08-16-2018 06:51 AM
Hi I had a question. I have 1,000's of cards I must sell and was wondering is it worth my time to sell them for $1.00 each plus Shipping or one lot. If I sell them each I will make a lot more money than if I just sold them in one lot. I've never done Huge Listings can anyone help me if this is worth my time. Thanks
08-16-2018 02:48 PM
@loveyourimagination49 wrote:
OP you need to do some research on your cards and check the completed and sold listings.
I used never use mint for a card. I looked at a few of your listings and they aren’t mint and you’re selling higher than professionally graded cards. The $1 cards you are probably referring to can be bought for 2-3 cents each.
Research Research Research
What he said; your current listings & prices are not remotely competitive in a saturated marketplace. Good Luck
08-16-2018 05:19 PM
The one concern I have is if the card sells for $1.00 BUT my shipping is $3.99 won't I actualy lose money because of the fee on the shipping?
Given how long you've had the collection, those common cards should have a procurement cost of $0.00. each.
Now you have to photograph (scanning is better for flat things), describe, list and upload each lot, whether it is one card or a group of 10/50/100.
Around here the minimum wage is 18 cents a minute.

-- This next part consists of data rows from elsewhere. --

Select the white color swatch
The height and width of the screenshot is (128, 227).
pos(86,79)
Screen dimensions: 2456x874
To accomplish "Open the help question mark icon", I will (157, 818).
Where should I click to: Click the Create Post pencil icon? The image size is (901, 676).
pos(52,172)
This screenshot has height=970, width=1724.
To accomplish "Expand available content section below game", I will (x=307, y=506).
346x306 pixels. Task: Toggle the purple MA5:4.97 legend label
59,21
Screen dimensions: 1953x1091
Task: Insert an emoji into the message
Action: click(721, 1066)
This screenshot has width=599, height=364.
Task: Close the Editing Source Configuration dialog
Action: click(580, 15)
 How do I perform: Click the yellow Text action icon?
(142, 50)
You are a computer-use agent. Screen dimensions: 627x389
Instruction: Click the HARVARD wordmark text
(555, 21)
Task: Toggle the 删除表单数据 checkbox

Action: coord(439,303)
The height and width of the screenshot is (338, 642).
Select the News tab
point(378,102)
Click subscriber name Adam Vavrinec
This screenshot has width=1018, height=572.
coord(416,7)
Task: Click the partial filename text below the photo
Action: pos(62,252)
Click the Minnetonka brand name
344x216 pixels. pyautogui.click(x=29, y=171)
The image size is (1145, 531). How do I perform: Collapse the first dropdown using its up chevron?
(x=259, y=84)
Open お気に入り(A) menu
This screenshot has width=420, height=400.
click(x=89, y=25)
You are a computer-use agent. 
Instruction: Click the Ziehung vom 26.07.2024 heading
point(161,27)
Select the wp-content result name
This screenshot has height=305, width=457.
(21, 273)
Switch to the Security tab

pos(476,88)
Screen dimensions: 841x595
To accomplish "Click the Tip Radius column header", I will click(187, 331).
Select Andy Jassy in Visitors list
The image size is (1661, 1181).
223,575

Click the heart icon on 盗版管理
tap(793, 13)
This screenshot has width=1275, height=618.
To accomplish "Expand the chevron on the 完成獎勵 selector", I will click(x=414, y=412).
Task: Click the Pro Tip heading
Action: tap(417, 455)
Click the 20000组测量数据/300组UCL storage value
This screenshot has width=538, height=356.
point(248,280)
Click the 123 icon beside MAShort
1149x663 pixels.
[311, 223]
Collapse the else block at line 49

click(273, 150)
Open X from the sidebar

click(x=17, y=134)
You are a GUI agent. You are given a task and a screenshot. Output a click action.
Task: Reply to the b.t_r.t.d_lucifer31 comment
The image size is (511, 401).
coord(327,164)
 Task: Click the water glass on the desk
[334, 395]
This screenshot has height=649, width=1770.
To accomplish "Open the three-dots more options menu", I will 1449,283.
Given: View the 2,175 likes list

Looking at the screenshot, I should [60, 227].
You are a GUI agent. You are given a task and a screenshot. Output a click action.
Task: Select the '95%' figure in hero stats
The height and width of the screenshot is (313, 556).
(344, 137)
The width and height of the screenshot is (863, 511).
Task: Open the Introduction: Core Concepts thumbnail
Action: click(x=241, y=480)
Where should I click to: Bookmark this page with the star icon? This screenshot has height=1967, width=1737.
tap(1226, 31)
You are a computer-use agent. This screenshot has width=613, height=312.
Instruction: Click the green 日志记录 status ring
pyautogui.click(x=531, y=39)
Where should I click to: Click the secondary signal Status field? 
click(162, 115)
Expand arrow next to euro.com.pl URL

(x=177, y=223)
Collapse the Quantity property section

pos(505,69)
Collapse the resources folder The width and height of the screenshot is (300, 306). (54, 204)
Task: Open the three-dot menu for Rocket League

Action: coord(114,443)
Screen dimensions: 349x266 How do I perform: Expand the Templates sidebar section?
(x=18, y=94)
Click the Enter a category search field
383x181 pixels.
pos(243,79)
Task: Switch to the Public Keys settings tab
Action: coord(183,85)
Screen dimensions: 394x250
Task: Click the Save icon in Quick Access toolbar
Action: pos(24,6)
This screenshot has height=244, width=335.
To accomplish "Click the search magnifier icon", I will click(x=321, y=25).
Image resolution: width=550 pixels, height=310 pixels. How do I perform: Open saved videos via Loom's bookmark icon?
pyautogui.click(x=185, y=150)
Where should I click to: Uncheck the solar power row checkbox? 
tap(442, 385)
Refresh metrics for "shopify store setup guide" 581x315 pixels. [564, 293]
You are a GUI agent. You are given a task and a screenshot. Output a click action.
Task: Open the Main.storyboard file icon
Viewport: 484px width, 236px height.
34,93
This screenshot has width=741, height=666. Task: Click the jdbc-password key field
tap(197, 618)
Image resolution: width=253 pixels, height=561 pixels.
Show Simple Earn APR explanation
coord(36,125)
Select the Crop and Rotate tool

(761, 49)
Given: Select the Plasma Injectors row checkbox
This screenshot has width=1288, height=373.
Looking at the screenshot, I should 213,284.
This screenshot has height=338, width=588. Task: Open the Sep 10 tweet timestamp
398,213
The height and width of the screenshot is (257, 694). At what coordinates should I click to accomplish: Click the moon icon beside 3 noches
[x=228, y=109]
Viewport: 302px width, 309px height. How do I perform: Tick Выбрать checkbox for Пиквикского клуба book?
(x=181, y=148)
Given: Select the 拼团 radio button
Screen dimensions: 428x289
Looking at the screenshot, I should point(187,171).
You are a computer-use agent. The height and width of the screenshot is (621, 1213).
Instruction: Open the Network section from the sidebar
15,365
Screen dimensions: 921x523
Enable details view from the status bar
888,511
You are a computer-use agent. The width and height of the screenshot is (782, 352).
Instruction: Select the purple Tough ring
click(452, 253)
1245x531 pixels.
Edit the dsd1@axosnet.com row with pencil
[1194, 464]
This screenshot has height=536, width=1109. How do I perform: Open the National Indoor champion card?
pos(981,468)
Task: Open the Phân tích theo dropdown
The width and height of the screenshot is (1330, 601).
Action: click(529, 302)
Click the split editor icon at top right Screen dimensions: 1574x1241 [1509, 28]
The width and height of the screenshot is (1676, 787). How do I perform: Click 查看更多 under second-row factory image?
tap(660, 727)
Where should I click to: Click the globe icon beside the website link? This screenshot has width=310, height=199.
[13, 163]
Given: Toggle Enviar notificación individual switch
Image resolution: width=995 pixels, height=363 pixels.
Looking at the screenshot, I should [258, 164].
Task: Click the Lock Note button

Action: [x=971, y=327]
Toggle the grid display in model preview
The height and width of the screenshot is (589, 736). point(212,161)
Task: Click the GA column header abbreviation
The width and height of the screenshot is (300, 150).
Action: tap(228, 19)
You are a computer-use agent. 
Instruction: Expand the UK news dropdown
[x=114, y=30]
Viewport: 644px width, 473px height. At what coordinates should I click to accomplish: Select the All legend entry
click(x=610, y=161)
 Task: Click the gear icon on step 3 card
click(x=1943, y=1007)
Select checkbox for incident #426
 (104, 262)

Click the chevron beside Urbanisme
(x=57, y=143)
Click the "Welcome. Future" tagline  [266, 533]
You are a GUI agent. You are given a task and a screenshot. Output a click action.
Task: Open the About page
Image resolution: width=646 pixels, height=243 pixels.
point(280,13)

So now that card lot has a labour cost of $1.80- $3.60 in your time spent.
Your first 50 lots are free, after that each listing costs $0.35*
You will pay 10% of your selling price to eBay.
You will pay 10% of your shipping price to eBay.
You will pay Paypal 30 cents plus 2.9%** of your customer's payment.
You will pay for your time and packaging materials*** for shipment.
So.
Yes.
You will probably lose money on a $1.00 sale even if you charge shipping.
You may do better if your customer makes multiple purchases each time, but that works better for scrapbooking items than for sportscards (or stamps).
*Unless you rent a store, which promises lower listing and selling fees.
https://pages.ebay.ca/seller-centre/selling/ebay-stores.html#packages-pricing
** Paypal does have a micro-payments program for sales under $10
*** You may find Lettermail is the cheapest service. You can't buy postage for that online, but eBay sellers offer some nice deals on mint never hinged postage stamp lots.
08-16-2018 05:28 PM
f collectors are buying them, they don't like lots, they want one specific card (and are willing to pay more to get it if it's in pristine condition).
Possible system-- using Best Offer to buy just one out of a lot of perhaps 10 cards at the full price of the lot?
As in a lot of 10 hockey cards for $10 with free shipping, but accepting a $10 offer for just the Wayne Gretzky rookie card in the lot?
08-16-2018 06:22 PM
The wash point for PayPal is $12. That is the point where the fee will come out the same whether using a standard or micro payments account. It starts to favor micro below $12, and standard above $12.